Recovery or improvement of chest CT manifestations
Significant changes were shown in two retrospective cohort studies in time to reduction in lung lesion on CT scan, in QFPD (decoction) -4.80 days, 95% CI -5.82, -3.77, and JHQG (decoction) - 0.53 days, 95% CI -0.98, -0.08 at day 15, as adds on to usual care. In addition, there was a larger proportion of patients experiencing recovery/improvement of chest CT manifestations (RR 1.16, 95% CI 1.03 to 1.30; participants = 521; 3 retrospective cohort studies; I2 = 0%, Figure 3o).

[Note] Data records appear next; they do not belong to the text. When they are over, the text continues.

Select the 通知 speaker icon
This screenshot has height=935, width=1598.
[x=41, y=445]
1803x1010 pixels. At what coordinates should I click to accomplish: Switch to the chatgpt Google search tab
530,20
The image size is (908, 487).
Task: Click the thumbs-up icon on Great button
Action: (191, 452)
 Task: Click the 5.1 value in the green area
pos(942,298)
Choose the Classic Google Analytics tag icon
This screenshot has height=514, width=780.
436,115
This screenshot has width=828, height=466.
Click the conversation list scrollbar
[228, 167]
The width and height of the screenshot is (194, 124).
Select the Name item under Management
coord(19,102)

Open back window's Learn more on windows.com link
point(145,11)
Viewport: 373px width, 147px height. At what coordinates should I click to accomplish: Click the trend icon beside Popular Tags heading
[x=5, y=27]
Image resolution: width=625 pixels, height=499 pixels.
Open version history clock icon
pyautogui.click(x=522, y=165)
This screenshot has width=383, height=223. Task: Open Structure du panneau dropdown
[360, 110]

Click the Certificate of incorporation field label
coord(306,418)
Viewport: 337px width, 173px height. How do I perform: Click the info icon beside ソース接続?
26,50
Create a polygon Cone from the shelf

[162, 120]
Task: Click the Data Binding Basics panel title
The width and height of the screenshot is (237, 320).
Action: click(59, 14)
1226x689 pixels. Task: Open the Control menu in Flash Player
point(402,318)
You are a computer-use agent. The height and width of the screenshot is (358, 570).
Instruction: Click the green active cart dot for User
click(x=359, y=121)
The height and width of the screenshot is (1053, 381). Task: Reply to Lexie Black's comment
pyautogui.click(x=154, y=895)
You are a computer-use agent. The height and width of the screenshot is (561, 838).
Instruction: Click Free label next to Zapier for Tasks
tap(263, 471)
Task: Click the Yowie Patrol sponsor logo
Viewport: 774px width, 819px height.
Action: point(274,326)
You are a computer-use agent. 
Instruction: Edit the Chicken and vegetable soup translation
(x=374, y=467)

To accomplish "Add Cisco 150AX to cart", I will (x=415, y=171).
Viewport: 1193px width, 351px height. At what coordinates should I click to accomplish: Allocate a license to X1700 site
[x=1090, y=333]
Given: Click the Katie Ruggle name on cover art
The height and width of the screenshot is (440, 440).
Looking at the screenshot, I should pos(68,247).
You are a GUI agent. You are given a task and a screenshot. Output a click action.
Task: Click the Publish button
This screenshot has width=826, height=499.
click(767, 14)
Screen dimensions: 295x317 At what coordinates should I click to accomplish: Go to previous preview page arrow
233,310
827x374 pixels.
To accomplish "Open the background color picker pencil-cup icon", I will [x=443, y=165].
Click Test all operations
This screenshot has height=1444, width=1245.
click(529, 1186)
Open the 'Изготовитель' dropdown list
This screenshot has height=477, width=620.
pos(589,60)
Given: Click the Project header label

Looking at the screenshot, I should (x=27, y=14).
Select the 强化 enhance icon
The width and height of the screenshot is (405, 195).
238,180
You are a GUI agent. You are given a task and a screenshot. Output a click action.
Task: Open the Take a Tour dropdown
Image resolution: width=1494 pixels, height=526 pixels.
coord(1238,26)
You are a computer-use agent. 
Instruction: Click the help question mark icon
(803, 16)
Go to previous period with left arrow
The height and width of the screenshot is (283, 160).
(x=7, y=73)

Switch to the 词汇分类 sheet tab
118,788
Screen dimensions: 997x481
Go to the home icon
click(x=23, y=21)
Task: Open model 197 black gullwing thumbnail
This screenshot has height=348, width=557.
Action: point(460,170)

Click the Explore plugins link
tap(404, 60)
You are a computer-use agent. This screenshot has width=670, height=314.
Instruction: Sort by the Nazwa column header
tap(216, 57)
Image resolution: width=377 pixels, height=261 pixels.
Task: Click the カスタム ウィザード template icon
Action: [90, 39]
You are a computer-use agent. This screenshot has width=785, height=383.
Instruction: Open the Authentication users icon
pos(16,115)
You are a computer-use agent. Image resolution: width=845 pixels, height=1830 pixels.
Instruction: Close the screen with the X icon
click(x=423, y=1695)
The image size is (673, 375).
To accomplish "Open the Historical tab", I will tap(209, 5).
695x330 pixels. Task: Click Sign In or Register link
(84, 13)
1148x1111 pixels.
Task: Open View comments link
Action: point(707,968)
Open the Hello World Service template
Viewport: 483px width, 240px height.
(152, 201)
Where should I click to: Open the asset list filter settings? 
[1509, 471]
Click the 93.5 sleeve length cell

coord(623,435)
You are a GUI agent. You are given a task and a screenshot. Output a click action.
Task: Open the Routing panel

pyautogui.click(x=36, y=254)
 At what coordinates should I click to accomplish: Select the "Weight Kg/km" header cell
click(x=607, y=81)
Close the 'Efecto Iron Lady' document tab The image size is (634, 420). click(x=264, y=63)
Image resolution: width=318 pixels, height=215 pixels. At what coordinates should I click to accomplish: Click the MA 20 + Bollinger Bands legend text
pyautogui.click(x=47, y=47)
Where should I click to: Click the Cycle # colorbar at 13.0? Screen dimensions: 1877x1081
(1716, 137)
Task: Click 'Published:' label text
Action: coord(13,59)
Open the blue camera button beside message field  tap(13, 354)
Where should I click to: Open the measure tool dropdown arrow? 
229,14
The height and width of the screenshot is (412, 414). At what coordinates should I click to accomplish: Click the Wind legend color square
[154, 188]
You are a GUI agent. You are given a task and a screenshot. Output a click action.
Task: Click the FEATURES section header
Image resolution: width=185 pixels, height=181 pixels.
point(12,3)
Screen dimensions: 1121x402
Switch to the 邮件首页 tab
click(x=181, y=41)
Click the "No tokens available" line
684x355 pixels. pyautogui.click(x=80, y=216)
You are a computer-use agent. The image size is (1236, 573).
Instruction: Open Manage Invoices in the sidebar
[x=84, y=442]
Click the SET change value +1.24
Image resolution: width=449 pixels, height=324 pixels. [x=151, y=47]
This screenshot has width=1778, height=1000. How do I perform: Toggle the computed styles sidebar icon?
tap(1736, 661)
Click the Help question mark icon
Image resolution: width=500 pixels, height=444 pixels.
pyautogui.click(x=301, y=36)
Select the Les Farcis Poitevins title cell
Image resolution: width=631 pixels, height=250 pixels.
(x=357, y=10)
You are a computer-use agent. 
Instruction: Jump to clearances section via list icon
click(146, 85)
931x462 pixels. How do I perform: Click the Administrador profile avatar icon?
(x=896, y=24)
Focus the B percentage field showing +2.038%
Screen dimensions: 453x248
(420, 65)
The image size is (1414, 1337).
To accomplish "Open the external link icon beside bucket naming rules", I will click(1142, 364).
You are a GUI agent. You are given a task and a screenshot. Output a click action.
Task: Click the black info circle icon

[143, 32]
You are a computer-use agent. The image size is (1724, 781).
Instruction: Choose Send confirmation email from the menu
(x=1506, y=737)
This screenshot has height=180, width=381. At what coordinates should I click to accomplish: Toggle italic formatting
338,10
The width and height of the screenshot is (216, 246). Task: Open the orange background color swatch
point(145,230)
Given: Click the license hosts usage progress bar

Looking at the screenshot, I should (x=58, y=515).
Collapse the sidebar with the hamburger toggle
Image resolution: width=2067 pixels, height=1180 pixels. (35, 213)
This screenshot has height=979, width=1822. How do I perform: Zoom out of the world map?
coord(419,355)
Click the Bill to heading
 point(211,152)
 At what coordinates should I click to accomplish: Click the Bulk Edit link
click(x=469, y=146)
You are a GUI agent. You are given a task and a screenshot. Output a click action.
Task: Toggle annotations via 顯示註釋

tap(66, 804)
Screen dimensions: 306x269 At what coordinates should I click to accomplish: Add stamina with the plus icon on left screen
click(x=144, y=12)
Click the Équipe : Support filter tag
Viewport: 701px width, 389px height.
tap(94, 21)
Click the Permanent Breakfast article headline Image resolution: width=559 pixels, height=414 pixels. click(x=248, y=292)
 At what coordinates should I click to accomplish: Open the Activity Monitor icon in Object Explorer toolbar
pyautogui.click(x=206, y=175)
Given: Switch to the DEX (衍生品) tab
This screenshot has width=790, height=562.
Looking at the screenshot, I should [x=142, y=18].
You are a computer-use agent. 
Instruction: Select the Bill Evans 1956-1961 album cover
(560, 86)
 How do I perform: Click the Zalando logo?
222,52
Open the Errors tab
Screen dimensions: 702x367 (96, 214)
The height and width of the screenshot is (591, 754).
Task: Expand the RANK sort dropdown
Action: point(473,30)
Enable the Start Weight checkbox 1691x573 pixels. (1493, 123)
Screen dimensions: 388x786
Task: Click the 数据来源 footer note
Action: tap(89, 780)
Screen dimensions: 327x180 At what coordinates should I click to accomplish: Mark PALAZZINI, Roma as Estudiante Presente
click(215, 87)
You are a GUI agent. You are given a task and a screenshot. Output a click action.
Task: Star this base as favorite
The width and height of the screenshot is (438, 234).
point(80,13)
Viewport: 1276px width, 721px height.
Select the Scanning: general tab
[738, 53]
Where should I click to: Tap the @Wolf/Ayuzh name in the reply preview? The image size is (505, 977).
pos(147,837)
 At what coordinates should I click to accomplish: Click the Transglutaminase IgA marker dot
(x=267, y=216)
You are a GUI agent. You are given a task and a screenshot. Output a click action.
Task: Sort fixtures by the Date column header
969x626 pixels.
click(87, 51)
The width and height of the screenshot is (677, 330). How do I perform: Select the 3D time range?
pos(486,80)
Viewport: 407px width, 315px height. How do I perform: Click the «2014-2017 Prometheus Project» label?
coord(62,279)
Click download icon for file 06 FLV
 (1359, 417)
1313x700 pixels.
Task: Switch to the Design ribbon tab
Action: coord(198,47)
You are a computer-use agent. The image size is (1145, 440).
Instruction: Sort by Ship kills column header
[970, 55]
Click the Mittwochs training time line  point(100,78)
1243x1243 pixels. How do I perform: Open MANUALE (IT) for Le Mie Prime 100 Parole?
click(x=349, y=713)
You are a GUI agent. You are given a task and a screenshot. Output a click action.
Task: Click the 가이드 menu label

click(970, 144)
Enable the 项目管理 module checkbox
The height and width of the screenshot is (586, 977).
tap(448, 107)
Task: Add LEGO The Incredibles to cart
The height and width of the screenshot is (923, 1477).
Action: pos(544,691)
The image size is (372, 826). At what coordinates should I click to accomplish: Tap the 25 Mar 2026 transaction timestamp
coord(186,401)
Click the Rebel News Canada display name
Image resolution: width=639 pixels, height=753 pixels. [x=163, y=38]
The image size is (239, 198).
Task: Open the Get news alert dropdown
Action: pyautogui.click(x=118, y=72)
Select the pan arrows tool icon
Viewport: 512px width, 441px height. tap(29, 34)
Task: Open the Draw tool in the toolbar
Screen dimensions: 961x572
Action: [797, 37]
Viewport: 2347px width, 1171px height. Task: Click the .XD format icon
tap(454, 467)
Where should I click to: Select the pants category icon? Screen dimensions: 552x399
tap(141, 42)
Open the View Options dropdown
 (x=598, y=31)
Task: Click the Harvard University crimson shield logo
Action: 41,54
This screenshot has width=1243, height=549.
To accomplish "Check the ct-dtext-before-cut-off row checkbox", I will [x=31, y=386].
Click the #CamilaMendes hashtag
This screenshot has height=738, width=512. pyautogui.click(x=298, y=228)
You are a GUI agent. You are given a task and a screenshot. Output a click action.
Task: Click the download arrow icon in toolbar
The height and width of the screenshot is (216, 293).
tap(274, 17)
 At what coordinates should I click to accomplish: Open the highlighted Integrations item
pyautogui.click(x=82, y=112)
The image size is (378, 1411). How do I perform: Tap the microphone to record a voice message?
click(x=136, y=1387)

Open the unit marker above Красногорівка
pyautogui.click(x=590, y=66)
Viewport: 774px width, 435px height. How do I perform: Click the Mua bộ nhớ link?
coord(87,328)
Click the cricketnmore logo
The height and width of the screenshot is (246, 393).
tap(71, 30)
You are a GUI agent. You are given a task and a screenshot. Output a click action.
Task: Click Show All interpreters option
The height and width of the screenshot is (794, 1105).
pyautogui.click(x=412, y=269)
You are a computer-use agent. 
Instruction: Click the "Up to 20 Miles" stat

Other secondary outcome measure
Inconclusive findings on blood test results, length of hospital stay, viral conversion, and medication used are reported narratively (Table 4). One non-randomised study found statistically significant differences in favour of LHQW in four laboratory tests (white cell count, lymphocyte count, C-reactive protein and procalcitonin). The clinical significance of these results is not clear and the authors do not discuss them. Inconclusive findings were observed in reduction in length of stay: one small, non-randomised study (33) showed a statistically significant reduction in length of stay in those received QFPD decoction, while one (29) failed to show the same.
Adverse events
No study reported any serious adverse events (AE). Four studies did not discuss AE in their results (29, 32, 34, 35). Among those that discussed AEs, three suggested no AE was observed either in the 3M3F or the comparator groups (25, 27, 31) and one reported no serious side effects (36). One RCT (30) reported 45.8% (65/142) cases of AEs including abnormal liver function, renal dysfunction, headache, nausea, vomiting, diarrhoea and loss of appetite in the add-on LHQW capsule, while the control group reported 54.2% (77/142) cases with adverse events, including abnormal liver function, renal dysfunction, headache, nausea, vomiting, diarrhoea and loss of appetite. However, such comparison of this study (30) was found with no statistical significance at 0.84, 95% CI 0.67 to 1.07. The RCT of (37) using JHQG reported diarrhoea in 27 out of 82 (33%) participants in TG versus 0 in CG, and this result has statistically significant difference.